CAMP PENDLETON, Calif --
Raymond E. Mabus, Jr., the 75th Secretary of the Navy, got a first-hand look at the capabilities and facilities used by amphibious units here, Oct. 20.
Mabus visited west coast units and instillations for the first time since being sworn into his current office, June 18.
“Because of the critical position (Mabus) is in, it’s important for him to come out and talk to troops,” said Col.

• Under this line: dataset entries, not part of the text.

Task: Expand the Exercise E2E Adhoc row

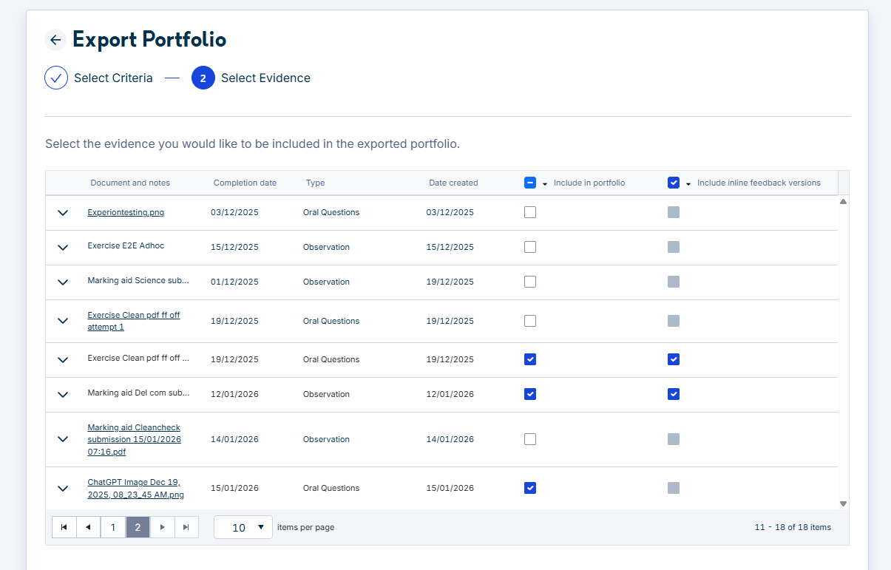Action: point(63,248)
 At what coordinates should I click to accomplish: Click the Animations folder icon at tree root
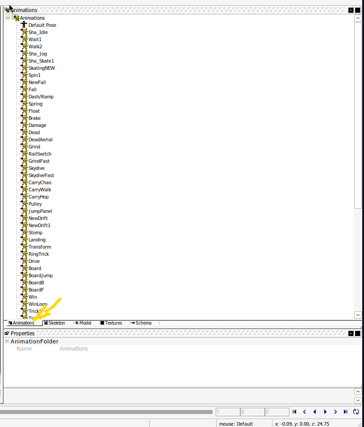16,17
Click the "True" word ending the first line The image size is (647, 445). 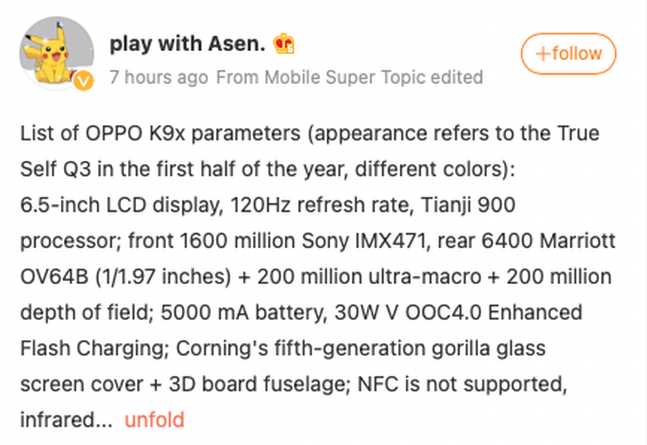(x=577, y=134)
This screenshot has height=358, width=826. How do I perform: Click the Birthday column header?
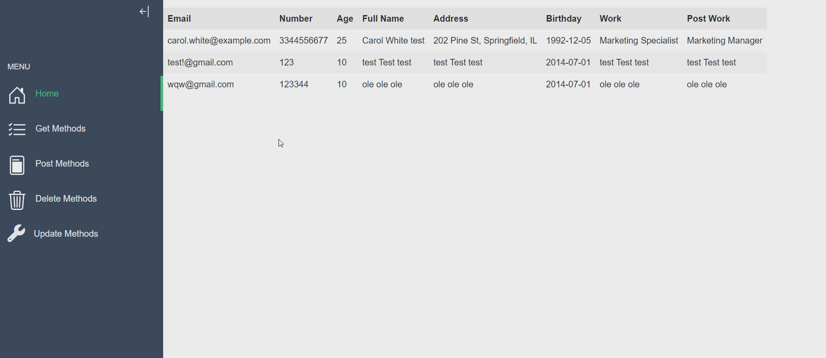click(x=564, y=19)
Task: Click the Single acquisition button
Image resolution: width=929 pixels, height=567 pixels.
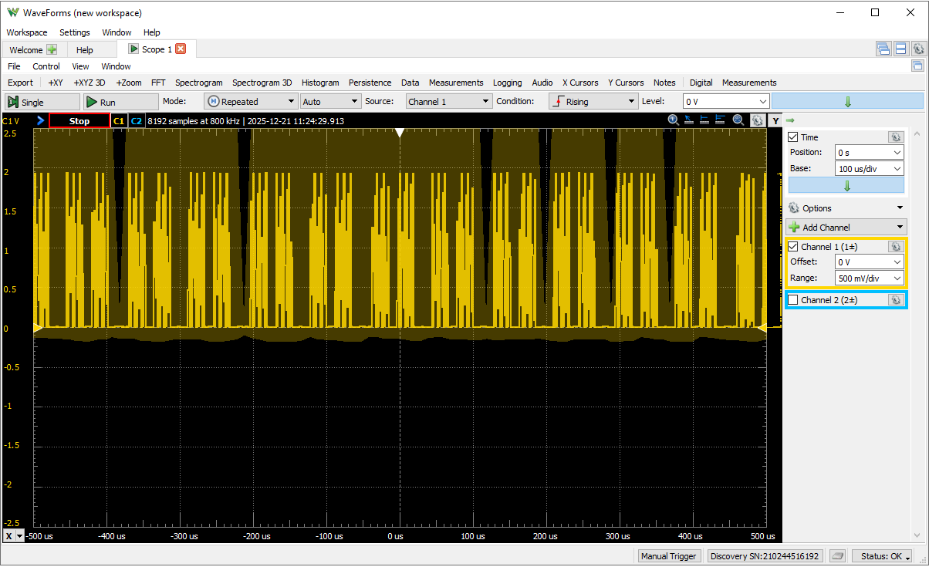Action: [42, 102]
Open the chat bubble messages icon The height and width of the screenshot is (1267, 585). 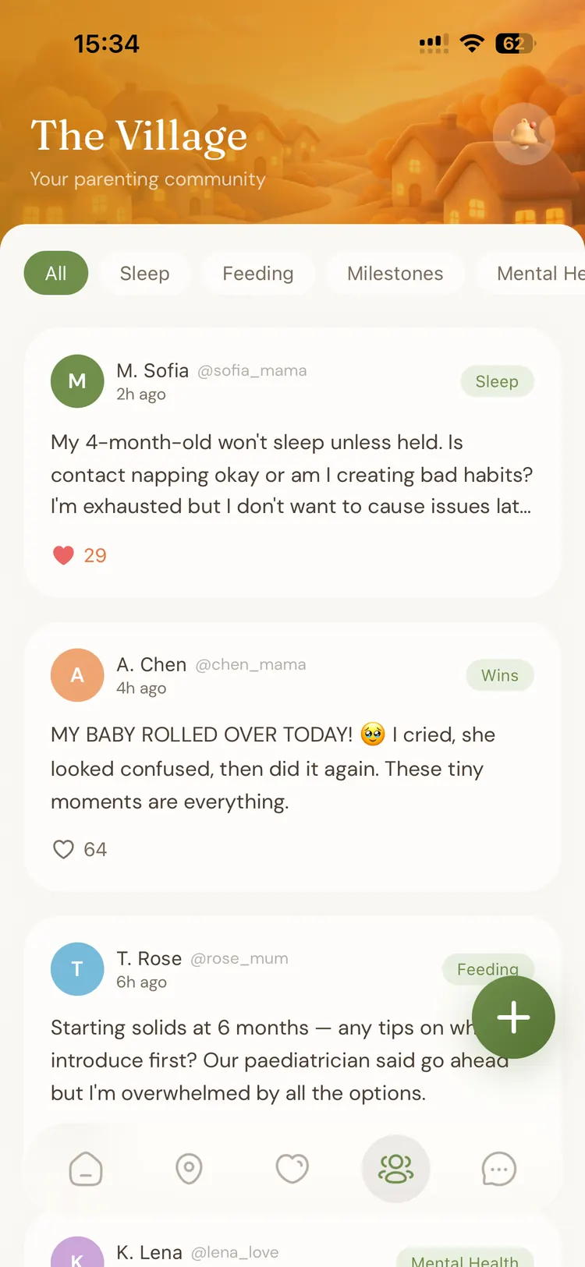[499, 1169]
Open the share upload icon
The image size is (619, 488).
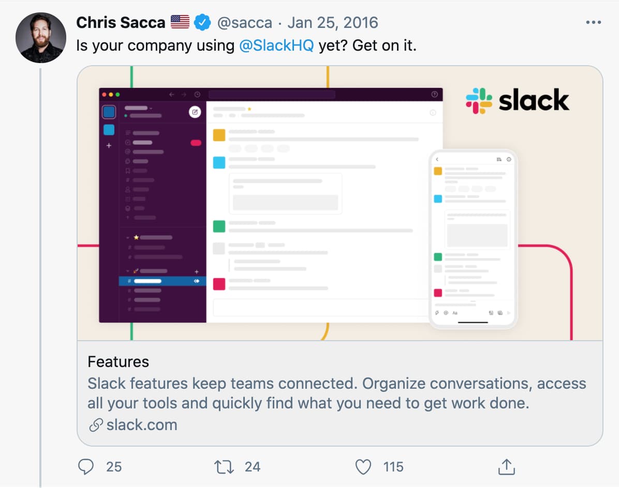click(507, 467)
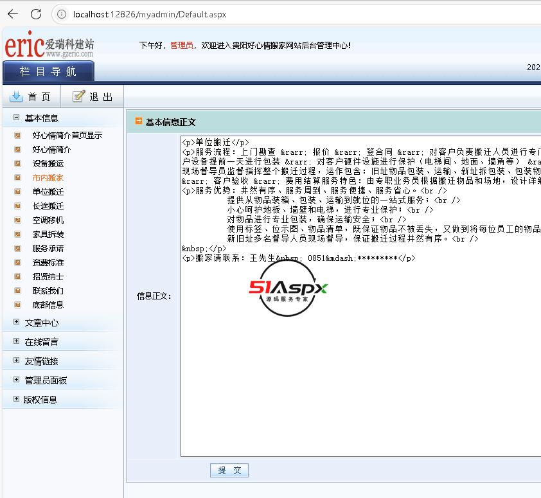Click the eric 爱瑞科建站 logo
The width and height of the screenshot is (541, 498).
(x=50, y=46)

Tim W. Fitzgerald, assistant chief of staff of operations at the 1st Marine Expeditionary Force. “It’s important for him to see how things are going and get firsthand knowledge of what is happening out here in the fleet.”

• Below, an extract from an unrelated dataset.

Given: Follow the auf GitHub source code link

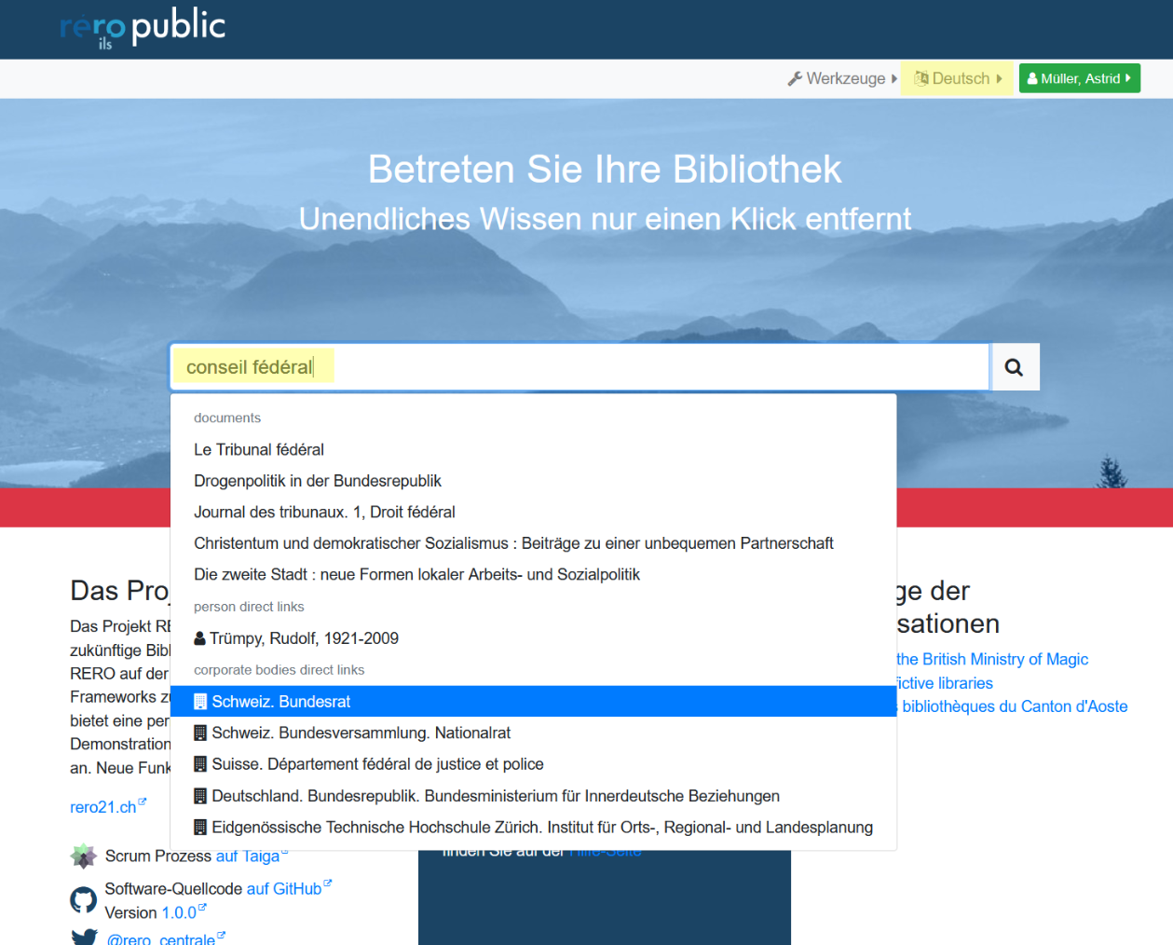Looking at the screenshot, I should tap(284, 889).
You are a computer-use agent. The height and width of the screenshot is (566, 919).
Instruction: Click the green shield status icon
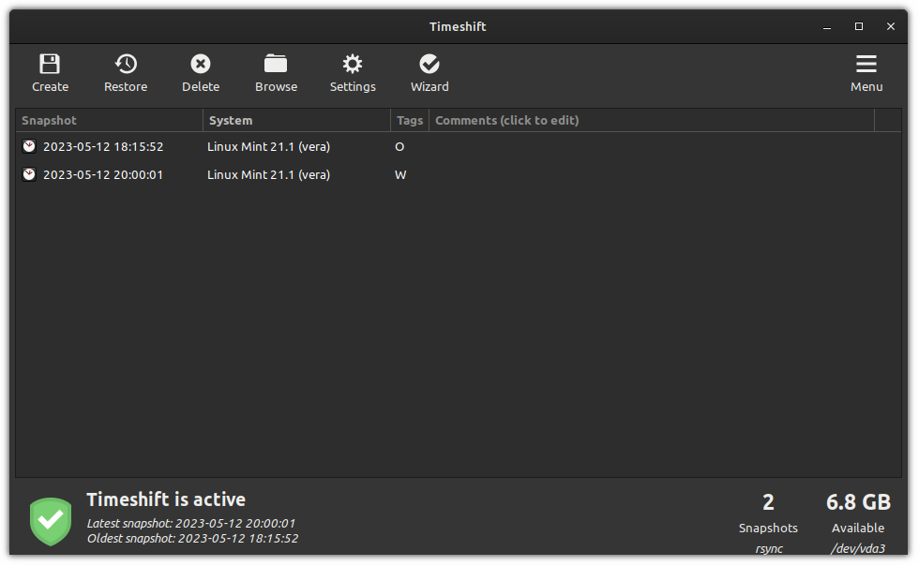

Mabus spent the day with Marines and sailors at Camp Pendleton during his visit aboard the base.
“The intent today was his coming out to visit the Marine side of the house,” said Fitzgerald. “We are demonstrating to him our capabilities, and showing him some of the equipment we have and how we employ that equipment.”

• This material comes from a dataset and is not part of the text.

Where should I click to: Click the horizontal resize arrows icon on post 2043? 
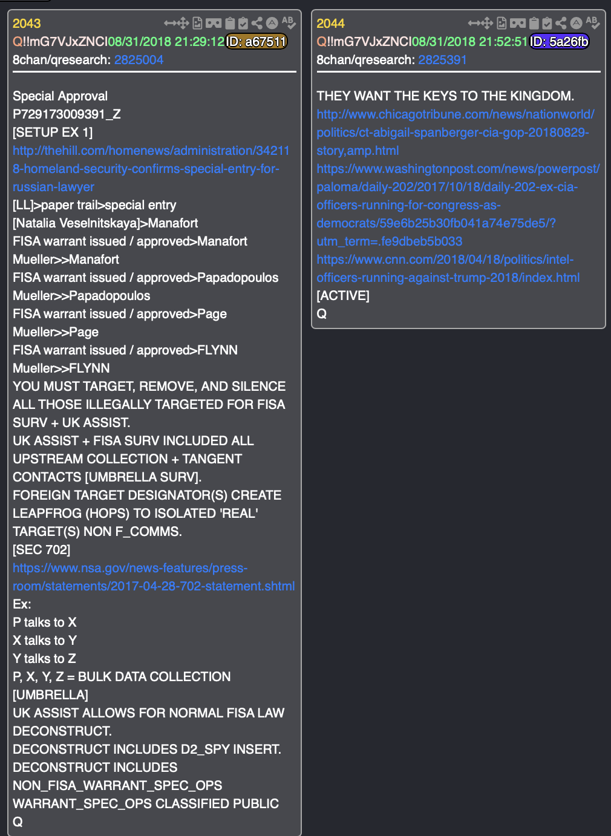170,23

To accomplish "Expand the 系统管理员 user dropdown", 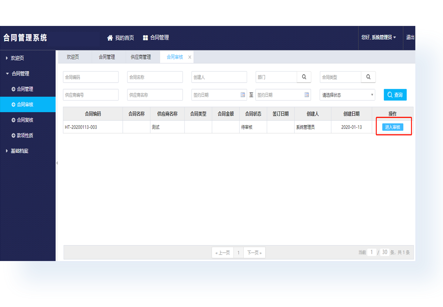I will (x=379, y=37).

Marines from all across Pendleton showed off their skills to the secretary, with rides in the new Bell UH-1Y helicopter, demonstrations of weapons systems used by the troops, the Infantry Immersion Trainer and amphibious operations.
“It’s a great trip. He loves seeing sailors and Marines,” said Capt. Rebecca E. Brenton, the Secretary of the Navy’s public affairs officer. “It’s very important for the Secretary to come out to facilities like those in San Diego and those here at Camp Pendleton, not only to see sailors and Marines, but to see facilities and the weapons systems they train with and fight with.
“It gives him a better understanding of the missions our sailors and Marines do all over the world,” added Brenton.
Assault Craft Unit 5 and 3rd Assault Amphibian Battalion service members conducted amphibious movements during Mabus’ time with them.
“We are trying to show him the blue/green team, because he is the Secretary of the Navy, demonstrating (this relationship) in the Naval service,” said Fitzgerald.
Like the rest of his day, Mabus visited and talked with the men and women that make amphibious operations happen, but he also got a first-hand perspective in the driver seats of the amphibious assault vehicle and air cushioned landing crafts during the exercises.
“It is an honor and a privilege to have (Mabus) in the AAV’s with us today and to show him the capabilities of the Marine Corps,” said Lt. Col. Daryl G. Crane, the commanding officer of 3rd AA Bn.
Mabus concluded his five-day trip to West coast installations, Oct. 22.
“To be out here with the Marines was really important for him,” said Brenton. “It allowed him to experience just a slight bit of what our young Marines are doing for the nation and to gain a better appreciation and understanding as a result of it.”